Posted on Jan 10th, 2011 | Get paid

If you’re a UX freelancer (one of those front page web interface design types) you may be interested in a new survey which reveals how much you can expect to get paid in the industry.

By detailing the pay of UX freelancers across varying experience levels, location and gender – this is probably the most exhaustive study of its kind.

The study involved 168 UX freelancers and was undertaken by Leisa Reichelt, a freelance UX consultant who utilised social media networks for the project.

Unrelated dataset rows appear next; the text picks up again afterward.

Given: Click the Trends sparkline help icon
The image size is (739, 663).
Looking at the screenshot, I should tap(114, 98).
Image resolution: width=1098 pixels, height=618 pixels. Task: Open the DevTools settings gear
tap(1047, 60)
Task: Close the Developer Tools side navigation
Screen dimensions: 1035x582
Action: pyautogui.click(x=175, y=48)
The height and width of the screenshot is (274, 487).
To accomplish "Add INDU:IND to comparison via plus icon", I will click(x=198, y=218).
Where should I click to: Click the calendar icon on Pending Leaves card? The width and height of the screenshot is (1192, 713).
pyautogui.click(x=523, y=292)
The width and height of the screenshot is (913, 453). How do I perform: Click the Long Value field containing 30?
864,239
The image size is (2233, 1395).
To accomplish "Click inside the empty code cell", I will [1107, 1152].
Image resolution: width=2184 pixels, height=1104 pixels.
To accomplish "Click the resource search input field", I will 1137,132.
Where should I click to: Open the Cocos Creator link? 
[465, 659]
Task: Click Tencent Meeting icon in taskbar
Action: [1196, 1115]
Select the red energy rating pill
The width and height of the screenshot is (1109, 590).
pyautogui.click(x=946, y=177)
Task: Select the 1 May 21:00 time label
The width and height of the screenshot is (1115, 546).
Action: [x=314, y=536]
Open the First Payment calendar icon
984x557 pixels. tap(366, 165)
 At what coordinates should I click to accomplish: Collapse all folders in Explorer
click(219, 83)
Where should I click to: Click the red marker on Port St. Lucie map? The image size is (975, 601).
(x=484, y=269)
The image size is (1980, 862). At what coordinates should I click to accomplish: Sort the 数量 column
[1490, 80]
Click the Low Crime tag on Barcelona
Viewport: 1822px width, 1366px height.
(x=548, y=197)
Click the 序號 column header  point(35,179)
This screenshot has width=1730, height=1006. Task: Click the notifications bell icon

What you’ll probably be most keen to discover are the actual comparative day rates. The rates have been divided by level of experience (Senior, Mid-Level, Entry-Level) and pay is shown across four different categories which includes average pay , the highest (maximum) amount of pay recorded by a single respondent and the lowest (minimum) amount of pay recorded by an individual. See the table below:

What’s quite astounding is the disparity in pay. The pay of newbie UX freelancers varies from £75 to £350 in London! But a similar disparity exists with both mid-level and senior freelancers. At least this should give you an idea of where you are and where you could, or should, be in the payment league table.

It’s also interesting to observe no significant difference between those working in London and those outside of the UK. The ‘Out of UK’ category refers to those freelancers based in the UK but working for companies overseas. However, these results come from a very small pool of respondents and so can be largely dismissed.

For UX freelancers, the year ahead seems full of optimism with 98% of respondents intending to maintain or increase their day rates while 50% were endeavoring to increase their pay over the next year.

It was very positive to read the industry sectors UX freelancers were working in.



It’s no surprise that publishing / broadcasting / media came top, with consumer goods / advertising and finance / professional Services coming second and third. But, closely following these were startup companies. It’s further proof that during these tough economic times people are not afraid to establish new businesses and outsource for the relevant talent.